Robin Kipe is almost 20 years old. They are an Undeclared major at Ramapo College of New Jersey. They have a learning disability, which has currently been labeled ADD and/or ADHD, but they feel that their learning disability is yet to be properly diagnosed. They also have depression. These are their responses to questions about their experiences with ableism.
What would you say is your earliest remembered experience with ableism?
Hard to remember a “first time”. I remember getting in trouble for not looking at the teacher when she was talking. I’d be listening but she was convinced that I had to look at her the whole time.
I got teased a lot for being in the “dumb class.”
The [freaking] in class support teachers. They would always condescend and talk like [you] were a toddler and would get [way] to excited when [you] did something right. [I know} their job is to be encouraging, but the show they put on when you did well made it not worth the bother.
I hated in class support.
It was like that thing they do in Dora where she [is] all, “Can [you] find the square?”
Makes [you] feel stupid.
How do you feel ableism holds you back socially, professionally, academically, etc.?
[Definitely] academically. I got a learning disability so that holds me back to some degree. But I feel like it’s the comments over the years that mess me up. When I was younger, people told me I couldn’t do a lot of stuff or that it was to be expected that I was bad at something. No one says that now, but I internalized it then so now I think “oh well maybe I really can’t do this” whenever I fail at something.
When has ableism impacted you the hardest? What were the consequences of it?
College. It was always emphasized that I was not expected to go to college. Whenever a teacher or relative would talk about future plans it would be “blah blah blah when you go to college-” they’d look at me “-, or wherever else you go.” Like I said [before], even though I’m in college now, I still get the imprinted thought that failure is inevitable because that’s just how it is for me.
What do you feel would be a good solution to this problem socially?

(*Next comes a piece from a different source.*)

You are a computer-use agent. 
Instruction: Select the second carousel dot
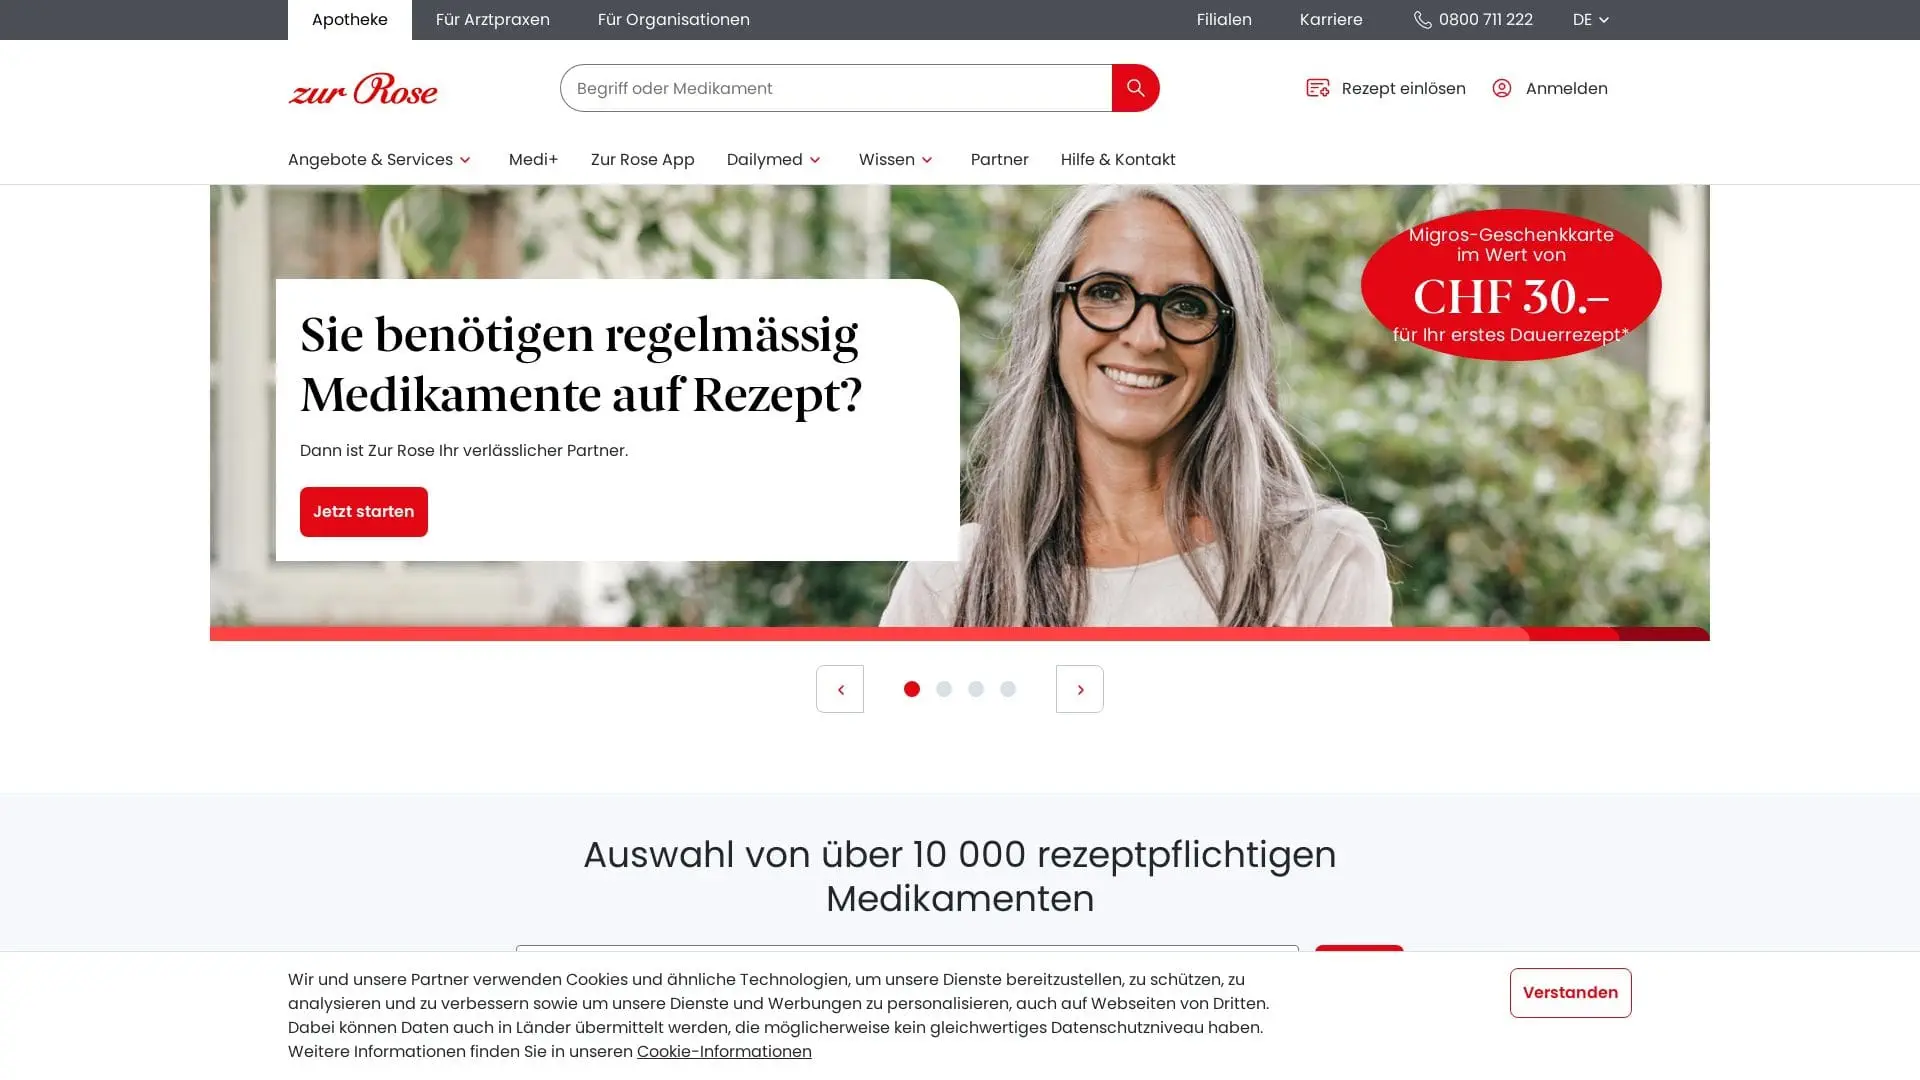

Don’t single out disabled people just to “include” them. Offer help when help is needed, but don’t act like people don’t have agency.
Be inclusive overall, instead of last minute.
Do you feel our government is ableist? Why?
In letter no, in practice yes. The laws say [you] gotta be inclusive but how often do [you] see any disabled people in government. Hardly ever, and if they are, it’s usually a [visible] disability and it gets played up for good optics. They only do what they [got to] do to keep everyone quiet.
What kind of laws do you think should be passed to help combat this issue?
It’s not really a law issue as much as a conduct issue which is a bigger problem to fix, though I’m sure some laws are attributed to it. I’m not well informed on the subject, but any effort to speak up about this should be encouraged.
Any final statement about this subject that you would like to make to conclude?
Disabled equality is a problem that gets seen as a luxury. People say there’s more important things to worry about. Whether that’s true or not, the way we treat people will always matter.